De viaje con Shakespeare
Cada vez que viajo por un país que no es este compro un ejemplar de Romeo y Julieta. Sin falta y aunque no lo necesite, aunque no sepa ni hablar ni leer en el idioma en que está escrito, aunque en total ya lo tenga doce veces. Es una costumbre que me robé de una amiga, que hace lo mismo con El principito de Antoine de Saint-Exupéry, y me gusta. Me gusta verlos uno al lado del otro en el estante más alto de la biblioteca. Me gusta la supremacía que destilan, todos juntos, como los miembros de un clan, porque William Shakespeare me gusta.

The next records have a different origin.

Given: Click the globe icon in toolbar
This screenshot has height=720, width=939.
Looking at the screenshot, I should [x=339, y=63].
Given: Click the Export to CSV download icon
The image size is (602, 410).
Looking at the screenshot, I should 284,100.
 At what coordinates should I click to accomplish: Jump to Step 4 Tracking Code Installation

A los 25 años viajé al Reino Unido por él. Tracé en un mapa de papel dentro de la guía Lonely Planet que llevé siempre encima el recorrido que quería hacer y puse en el centro Stratford-upon-Avon, el lugar en que nació. Y me fui. Era julio, el mundo tenía miedo por otra pandemia, tan distinta, la de la gripe A, y yo recuerdo que me había puesto calzas negras, unas medias blancas por encima, casi hasta las rodillas, como para remarcar que aún me sentía una niña, que esa era una despedida, y las zapatillas violetas que me había regalado mi hermano una Navidad. No era lo único que llevaba de él. También viajé con su mochila inmensa, la que usó para escalar el Aconcagua esas dos veces, creo que fueron dos, creo que de hecho una fue durante un año nuevo. Varias noches pienso en aquello, tan lejano hoy, mi hermano solo aunque con un amigo, pero solo, con frío y en la nada. Yo también estaba sola, con su mochila, rumbo al país de mi escritor favorito. Esa fue mi montaña.

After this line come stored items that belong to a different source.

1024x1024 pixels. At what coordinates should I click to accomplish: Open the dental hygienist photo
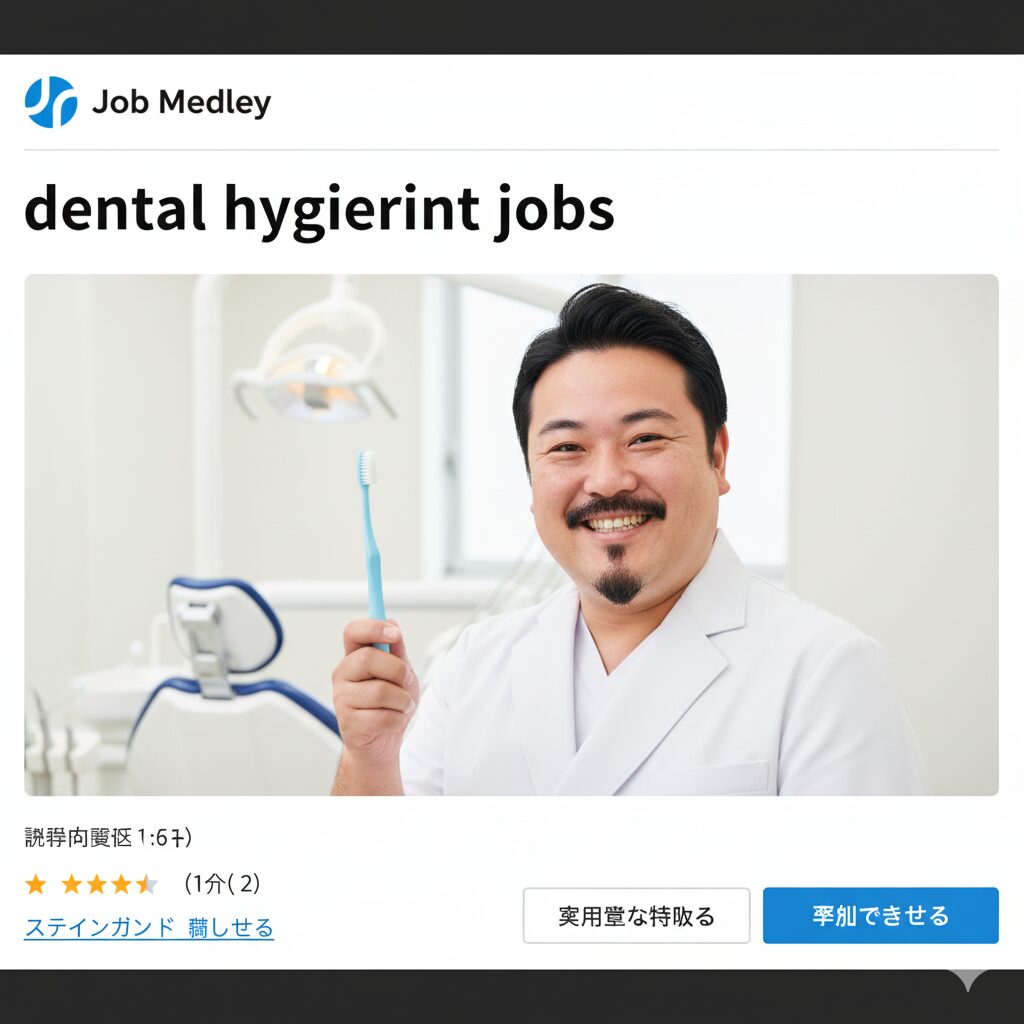point(511,535)
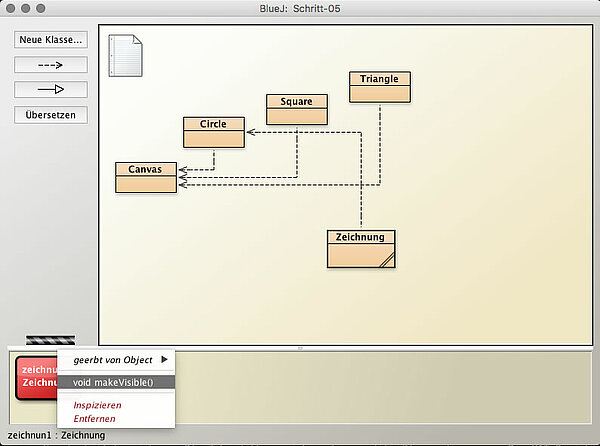600x446 pixels.
Task: Click the Neue Klasse... button
Action: point(51,40)
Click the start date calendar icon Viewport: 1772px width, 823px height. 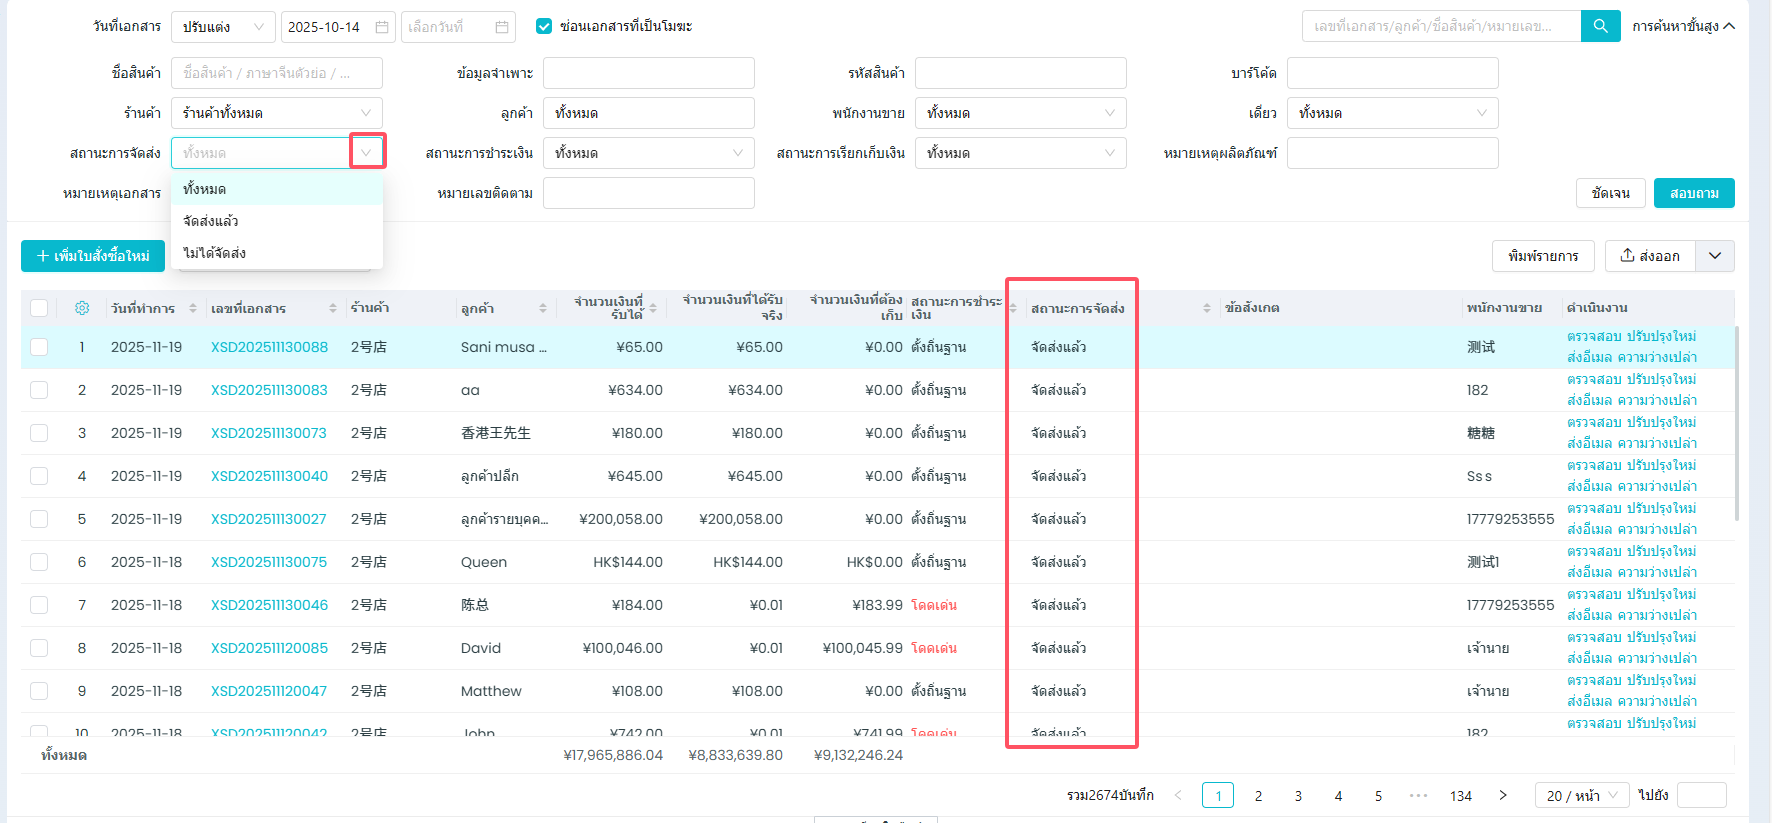pos(382,27)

Nunca le pregunté a mi hermano qué quería ver si llegaba a la cima, qué buscaba. Yo en ese momento, ese día en que me subí a un avión totalmente desconcertada, tampoco lo sabía. Pero escribí. Llevé un diario de viaje, el primero de muchos (hoy es otra costumbre que tengo) y ahora lo releo para este texto, para entender por qué quise irme. Y encuentro cosas, detalles, vacíos, ritmos, palabras y creo que lo hice para acostumbrarme a la soledad. Para acostumbrarme a la soledad me fui tras un muerto. Porque me estaba quedando sola y tenía miedo. Entonces visité la casa en la que nació el muerto, la casa en que murió, la casa de su hija, la taberna en la que supuestamente le gustaba beber y los lugares que lo inspiraron para sus obras según dicen los que allí viven, al sur de Birmingham. Me fui tras un muerto para sentirlo vivo y así yo menos sola. Eso es algo que hago mucho. Lo persigo para que no desaparezca, lo releo cada tanto para no olvidar y saber que allí está. Que yo también.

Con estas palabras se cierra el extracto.